Multan Sultans survived late onslaughts from Karachi Kings’ Abbas Afridi (34 off 16 balls) and Hasan Ali (23 off 10) and prevail in a high-scoring contest. Sultans eventually won by 11 runs in the last over on a hot sunny Sunday afternoon in Karachi. The win consolidated their chances for playoff qualification as they climbed up one position on the points table, and are now No. 2 with 10 points from five wins. Kings stay at seven after suffering their fourth consecutive defeat.

Sultans may have heaved a sigh of relief after their captain Ashton Turner had his opposite number Moeen Ali caught at long-off at the start of the 15th over. Kings, who had half their line-up back in the pavilion, needed 79 off 35 deliveries at that stage. But Abbas reignited the 208 chase with back-to-back monstrous slog sweeps of Momin Qamar’s left-arm wristspin in the next over.
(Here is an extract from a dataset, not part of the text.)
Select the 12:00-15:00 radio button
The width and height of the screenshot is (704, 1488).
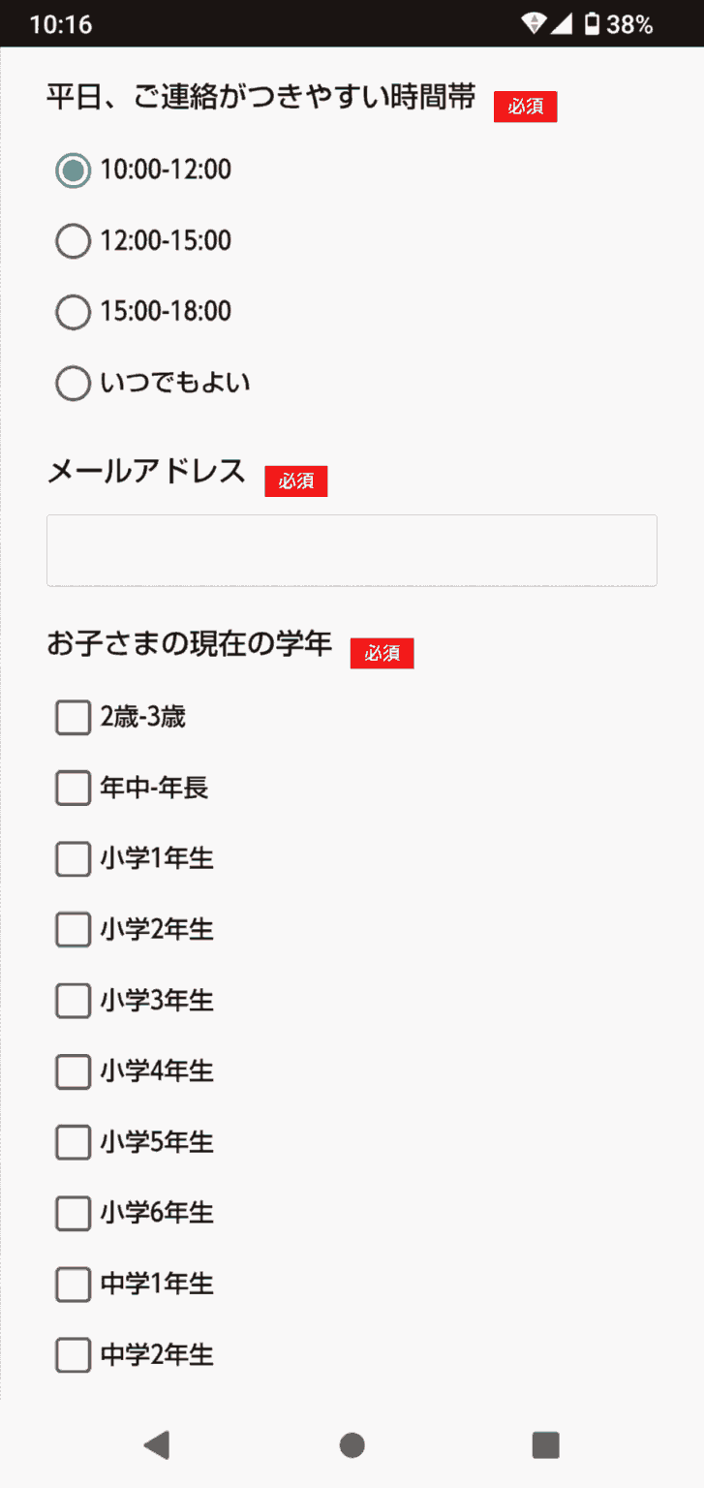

Abbas started the next over with two consecutive boundaries off Arafat Minhas. The left-arm spinner had Shahid Aziz plumb in front two balls later, but there was more drama to come. Hasan started his innings with a towering six over square leg, before Momin dropped him on the last ball when he top-edged an attempted slog sweep.

Kings’ improbable victory started to look certain as Abbas and Hasan picked up 17 runs off the next over bowled by Mohammad Imran to bring the equation down to 23 off 12 balls with two wickets in hand. But an experienced Peter Siddle brought Sultans back in the contest as he outdid Abbas with change of pace, and allowed only five runs in that over. Sultans sealed the win in the last over by running Hasan out, as he fell short of the crease by a distance while looking to farm the strike.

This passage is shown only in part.